It is required that all of the data be written out exactly.

Saved entries:
--- START ---
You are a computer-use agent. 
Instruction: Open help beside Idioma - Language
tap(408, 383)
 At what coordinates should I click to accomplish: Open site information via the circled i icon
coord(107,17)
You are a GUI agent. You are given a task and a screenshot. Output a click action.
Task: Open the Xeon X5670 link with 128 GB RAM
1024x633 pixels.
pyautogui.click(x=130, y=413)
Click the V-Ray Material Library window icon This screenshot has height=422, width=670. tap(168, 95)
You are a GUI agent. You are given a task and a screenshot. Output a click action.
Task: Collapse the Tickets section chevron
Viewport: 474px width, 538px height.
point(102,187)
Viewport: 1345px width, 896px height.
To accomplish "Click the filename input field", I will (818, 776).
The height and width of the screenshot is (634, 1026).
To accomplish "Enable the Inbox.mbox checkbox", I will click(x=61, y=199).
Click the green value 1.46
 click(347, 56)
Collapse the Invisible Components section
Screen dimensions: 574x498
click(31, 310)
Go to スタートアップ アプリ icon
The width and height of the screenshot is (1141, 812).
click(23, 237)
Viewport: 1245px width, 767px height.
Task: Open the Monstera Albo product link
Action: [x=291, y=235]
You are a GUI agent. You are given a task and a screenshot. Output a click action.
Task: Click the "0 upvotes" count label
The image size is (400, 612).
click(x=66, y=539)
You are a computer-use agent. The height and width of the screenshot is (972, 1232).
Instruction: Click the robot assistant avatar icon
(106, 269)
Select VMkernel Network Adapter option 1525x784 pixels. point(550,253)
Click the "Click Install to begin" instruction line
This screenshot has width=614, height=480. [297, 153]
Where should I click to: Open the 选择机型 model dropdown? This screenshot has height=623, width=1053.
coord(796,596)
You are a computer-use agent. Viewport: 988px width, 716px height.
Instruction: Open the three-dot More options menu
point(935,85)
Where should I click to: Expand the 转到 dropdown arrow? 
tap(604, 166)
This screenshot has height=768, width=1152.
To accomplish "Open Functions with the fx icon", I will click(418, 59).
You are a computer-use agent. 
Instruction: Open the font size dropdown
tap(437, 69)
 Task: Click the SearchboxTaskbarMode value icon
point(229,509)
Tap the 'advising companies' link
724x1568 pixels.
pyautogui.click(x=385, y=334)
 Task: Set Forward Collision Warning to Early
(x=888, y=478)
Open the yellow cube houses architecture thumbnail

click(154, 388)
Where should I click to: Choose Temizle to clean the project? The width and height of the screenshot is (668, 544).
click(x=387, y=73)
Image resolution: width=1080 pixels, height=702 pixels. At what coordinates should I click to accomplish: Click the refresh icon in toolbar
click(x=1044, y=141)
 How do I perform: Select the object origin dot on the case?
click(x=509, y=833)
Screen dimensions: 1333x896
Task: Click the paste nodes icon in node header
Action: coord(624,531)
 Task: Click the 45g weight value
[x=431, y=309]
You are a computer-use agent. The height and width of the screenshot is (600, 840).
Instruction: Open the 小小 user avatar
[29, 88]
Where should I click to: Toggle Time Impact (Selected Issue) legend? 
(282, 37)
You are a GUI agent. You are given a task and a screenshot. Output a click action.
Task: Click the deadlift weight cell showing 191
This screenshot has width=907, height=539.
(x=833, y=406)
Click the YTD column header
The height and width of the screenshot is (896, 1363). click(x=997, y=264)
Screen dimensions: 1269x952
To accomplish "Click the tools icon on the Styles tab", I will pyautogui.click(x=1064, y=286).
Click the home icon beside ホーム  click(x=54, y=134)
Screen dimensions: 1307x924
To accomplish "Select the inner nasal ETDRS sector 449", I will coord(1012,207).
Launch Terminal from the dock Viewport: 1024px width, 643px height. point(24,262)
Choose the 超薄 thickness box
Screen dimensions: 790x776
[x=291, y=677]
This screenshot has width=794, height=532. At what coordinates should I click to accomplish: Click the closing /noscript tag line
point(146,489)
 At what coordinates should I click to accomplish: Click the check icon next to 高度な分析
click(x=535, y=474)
--- END ---
**Result of the task:**
You are a computer-use agent. 
Instruction: Open help beside Idioma - Language
tap(408, 383)
 At what coordinates should I click to accomplish: Open site information via the circled i icon
coord(107,17)
You are a GUI agent. You are given a task and a screenshot. Output a click action.
Task: Open the Xeon X5670 link with 128 GB RAM
1024x633 pixels.
pyautogui.click(x=130, y=413)
Click the V-Ray Material Library window icon This screenshot has height=422, width=670. tap(168, 95)
You are a GUI agent. You are given a task and a screenshot. Output a click action.
Task: Collapse the Tickets section chevron
Viewport: 474px width, 538px height.
point(102,187)
Viewport: 1345px width, 896px height.
To accomplish "Click the filename input field", I will (818, 776).
The height and width of the screenshot is (634, 1026).
To accomplish "Enable the Inbox.mbox checkbox", I will click(x=61, y=199).
Click the green value 1.46
 click(347, 56)
Collapse the Invisible Components section
Screen dimensions: 574x498
click(31, 310)
Go to スタートアップ アプリ icon
The width and height of the screenshot is (1141, 812).
click(23, 237)
Viewport: 1245px width, 767px height.
Task: Open the Monstera Albo product link
Action: [x=291, y=235]
You are a GUI agent. You are given a task and a screenshot. Output a click action.
Task: Click the "0 upvotes" count label
The image size is (400, 612).
click(x=66, y=539)
You are a computer-use agent. The height and width of the screenshot is (972, 1232).
Instruction: Click the robot assistant avatar icon
(106, 269)
Select VMkernel Network Adapter option 1525x784 pixels. point(550,253)
Click the "Click Install to begin" instruction line
This screenshot has width=614, height=480. [297, 153]
Where should I click to: Open the 选择机型 model dropdown? This screenshot has height=623, width=1053.
coord(796,596)
You are a computer-use agent. Viewport: 988px width, 716px height.
Instruction: Open the three-dot More options menu
point(935,85)
Where should I click to: Expand the 转到 dropdown arrow? 
tap(604, 166)
This screenshot has height=768, width=1152.
To accomplish "Open Functions with the fx icon", I will click(418, 59).
You are a computer-use agent. 
Instruction: Open the font size dropdown
tap(437, 69)
 Task: Click the SearchboxTaskbarMode value icon
point(229,509)
Tap the 'advising companies' link
724x1568 pixels.
pyautogui.click(x=385, y=334)
 Task: Set Forward Collision Warning to Early
(x=888, y=478)
Open the yellow cube houses architecture thumbnail

click(154, 388)
Where should I click to: Choose Temizle to clean the project? The width and height of the screenshot is (668, 544).
click(x=387, y=73)
Image resolution: width=1080 pixels, height=702 pixels. At what coordinates should I click to accomplish: Click the refresh icon in toolbar
click(x=1044, y=141)
 How do I perform: Select the object origin dot on the case?
click(x=509, y=833)
Screen dimensions: 1333x896
Task: Click the paste nodes icon in node header
Action: coord(624,531)
 Task: Click the 45g weight value
[x=431, y=309]
You are a computer-use agent. The height and width of the screenshot is (600, 840).
Instruction: Open the 小小 user avatar
[29, 88]
Where should I click to: Toggle Time Impact (Selected Issue) legend? 
(282, 37)
You are a GUI agent. You are given a task and a screenshot. Output a click action.
Task: Click the deadlift weight cell showing 191
This screenshot has width=907, height=539.
(x=833, y=406)
Click the YTD column header
The height and width of the screenshot is (896, 1363). click(x=997, y=264)
Screen dimensions: 1269x952
To accomplish "Click the tools icon on the Styles tab", I will pyautogui.click(x=1064, y=286).
Click the home icon beside ホーム  click(x=54, y=134)
Screen dimensions: 1307x924
To accomplish "Select the inner nasal ETDRS sector 449", I will coord(1012,207).
Launch Terminal from the dock Viewport: 1024px width, 643px height. point(24,262)
Choose the 超薄 thickness box
Screen dimensions: 790x776
[x=291, y=677]
This screenshot has width=794, height=532. At what coordinates should I click to accomplish: Click the closing /noscript tag line
point(146,489)
 At what coordinates should I click to accomplish: Click the check icon next to 高度な分析
click(x=535, y=474)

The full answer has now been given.